For Espinoza, Barbé and Gálvez (2011), one of the situations demonstrating poor learning or pedagogical malpractice is associated with young people who acquire distorted or erroneous concepts, or in the worst‑case scenario, who entirely lack these concepts. This causes serious problems in the learning process during later years of advanced studies. It is therefore important for teachers to keep in mind that the study of geometry is a description of and interaction with the space in which we live. In recent times, geometry has been considered to be a tool for understanding the social environment in which the cultural power of citizens prevails.
The limited strategies used by teachers trigger a lack of interest in the students to learn in any significant manner; these gaps are reflected in evaluations, although students also present difficulties in the use of technological tools. If the usefulness of the resources in their environment is not clear to them for the construction of geometric concepts, it becomes an unending source of educational obstacles that transform the learning of this subject into something lacking consistency and rigor. The failure to use other resources or materials that extend the students’ conceptual scheme would represent an incomplete conception of the mathematical aim; the identification or construction of examples of a concept means that they must take into account the image of the concept (the student’s mental reflection) and the definition of the concept (verbal), as well as those mental (e.g. logical schemas) or physical (e.g. shape rotations) operations in which a comparison with the mental image becomes easier.

▬▬▬

● **Problems and tasks**
A: Name every author the passage on teaching geometry cites.
B: Write a continuation of the passage on teaching geometry, starting after its final sentence.
The listing that comes after this passage is not needed for anything here.

● **Supplied information**
▬▬▬

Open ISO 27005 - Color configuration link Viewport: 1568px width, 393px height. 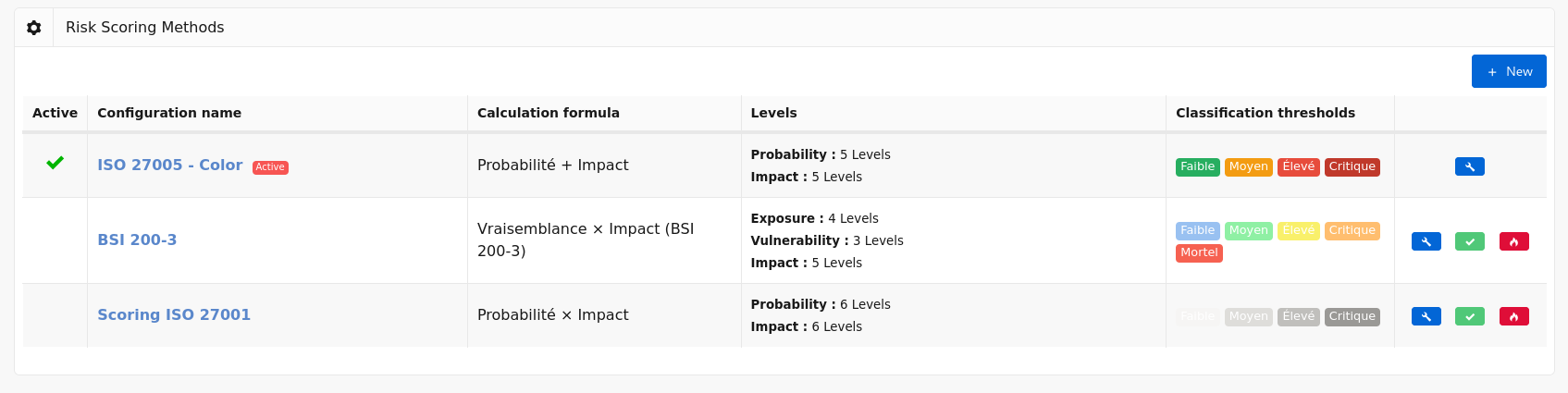tap(170, 165)
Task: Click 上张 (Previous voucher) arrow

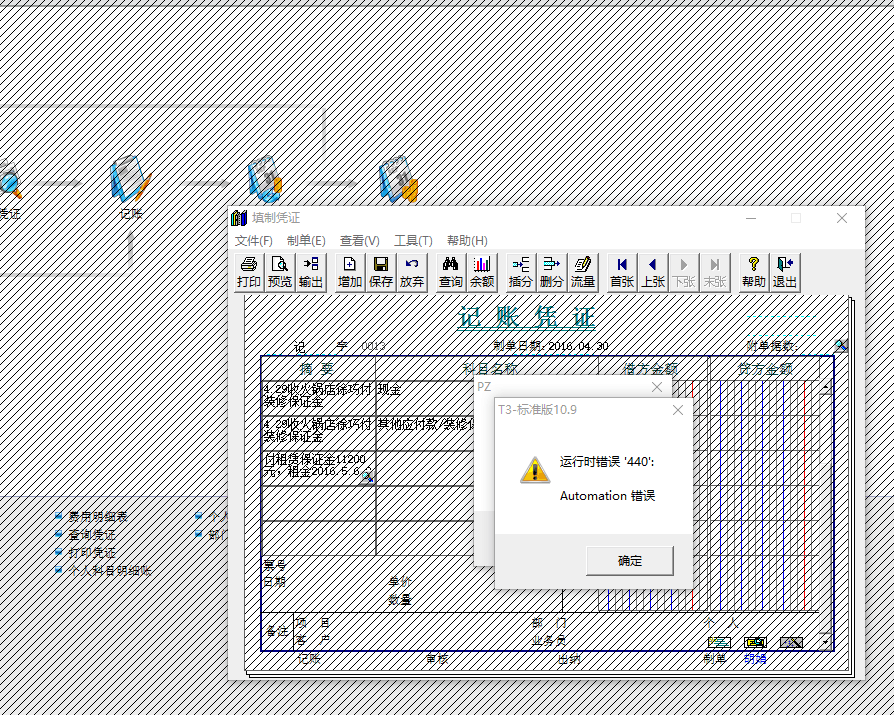Action: tap(653, 272)
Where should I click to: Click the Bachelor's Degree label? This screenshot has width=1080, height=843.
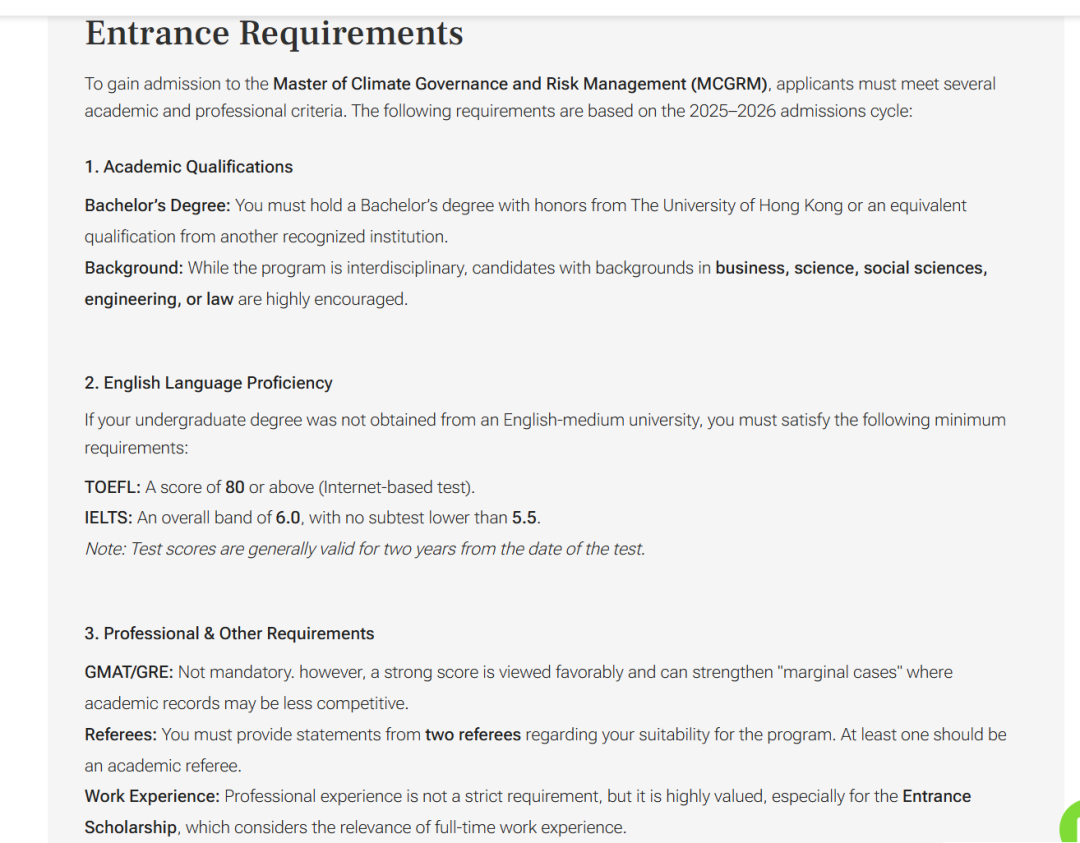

▬▬▬

● **Expected outputs**
A: Espinoza, Barbé and Gálvez

B:
The carrying out of this scientific work is justified by the importance of acquiring knowledge on geometry; it is obvious that if environmental resources are used as a crosscutting theme, the learning will become much more significant and practical, as everything around us is symmetric and has composition and proportion. Accordingly, the students are not only acquiring a basic concept of geometry, but a culture of critical examination and synthesis is being awakened within them, rendering them capable of analyzing and synthesizing the world around them.
The general aim of applying this research is to identify the influence of the use of environmental resources on the learning of geometry in education for power and citizenship, through field research that makes it possible to obtain possible solutions to contribute to the development of better geometric concepts through recreational workshops.
The specific objectives are:

•To analyze the usefulness that students assign to resources in their environment.

•To list the shortcomings in the students’ knowledge of geometry in education for power and citizenship.

•To indicate the fields of action in which it is necessary to rebuild knowledge on geometry through two recreational workshops: one targeting teachers and another for students, which are the basis for carrying out the project.
2. Development
Geometry is one of the mathematical topics with the greatest importance for humanity and its development. It is directly or indirectly related to a number of activities that are carried out either for the progress of society, study or recreation. While it is true that the teaching of geometry in the educational setting corresponds, first of all, to the role geometry plays in the daily lives of students, with this being essential in order to live their daily lives, to orient themselves reflexively in space, to estimate shapes and distances, and to make estimates and calculations of the distribution of objects in space, it is also present in many different areas of the production system in our societies today (industrial production, design, architecture and topography).
The teaching of geometry has traditionally had a strongly deductive nature. In secondary education, geometry has been supported by the language of algebra in vector algebra. In primary education, albeit without this formal algebraic nature, excessive promotion has been placed in the memorization of concepts, theorems and formulas; the simple supporting of concepts on other previous ones; and the early elimination of intuition as an instrument to access geometric knowledge, in an attempt to accelerate the acquisition of these concepts, theorems and formulas, as if the true geometric knowledge was condensed within them.
On the other hand, in the context of the teaching of geometry, location in space is important, as through it skills are acquired that consolidate the theoretical concepts.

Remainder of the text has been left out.